When she was younger I was expecting her to grow into one of those beautiful but common blue bar pigeons, her mother and brother showed that color. As she grew up, I thought the color of the wings would gradually start to change, but now I'm thinking it won't, but since I don't know much about pigeons I am doubting about this whole subject.
Pic 1, newer pic.
Do you think she'll ever get those beautiful silver colored wings, or should I be forgetting about the idea ?

Edit: And actually, just looking at a picture taken with flash, she seems to have a dim checker pattern.


----------



## MaryOfExeter (Sep 30, 2007)

It does appear that she has the dirty factor, so she will be a bit of a darker tint than normal when she moults out a couple times. They do lighten up after moulting, but not as 'bright' as birds without the dirty factor. Some of them are really dark colored, and others you could barely tell.
That tiny black lacing effect on the rest of the wing should moult away as well. Sometimes their first feathers get that, not sure why. But she does look more like a blue bar than a 'light' (or even sooty, although it's possible) check.


----------



## Pawbla (Jan 6, 2009)

Okay. Great then, I hope she gets at least a bit lighter, it'd be really pretty .
Thanks!


----------



## re lee (Jan 4, 2003)

Think of baby feather Which is duller in some birds until the molt. Adult feather just as some black show bronzing in baby feather to molt out and be great colored with beetle sheen showing. This bird is blue bar. NOW blue bar over blue bar seems to darken over time where blue bar over blue check the bars do not as much. Thats why you much darker bluye bared ferals more often.


----------



## Pawbla (Jan 6, 2009)

re lee said:


> Think of baby feather Which is duller in some birds until the molt. Adult feather just as some black show bronzing in baby feather to molt out and be great colored with beetle sheen showing.

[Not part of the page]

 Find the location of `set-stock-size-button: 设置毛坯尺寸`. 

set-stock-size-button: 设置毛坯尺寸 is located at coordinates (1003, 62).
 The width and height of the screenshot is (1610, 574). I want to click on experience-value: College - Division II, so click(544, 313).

Ahh, you are right! I forgot that fact!
I have to know when she'll molt, haha. Will search now >.>


----------



## bundyray (Nov 7, 2009)

And the feet as well you'll notice as the squeak gets older its feet will gain that pinky/flesh look losing the dark/black shading


----------



## Pawbla (Jan 6, 2009)

This was her when she was little, her feet were really dark. Didn't notice at that time.


----------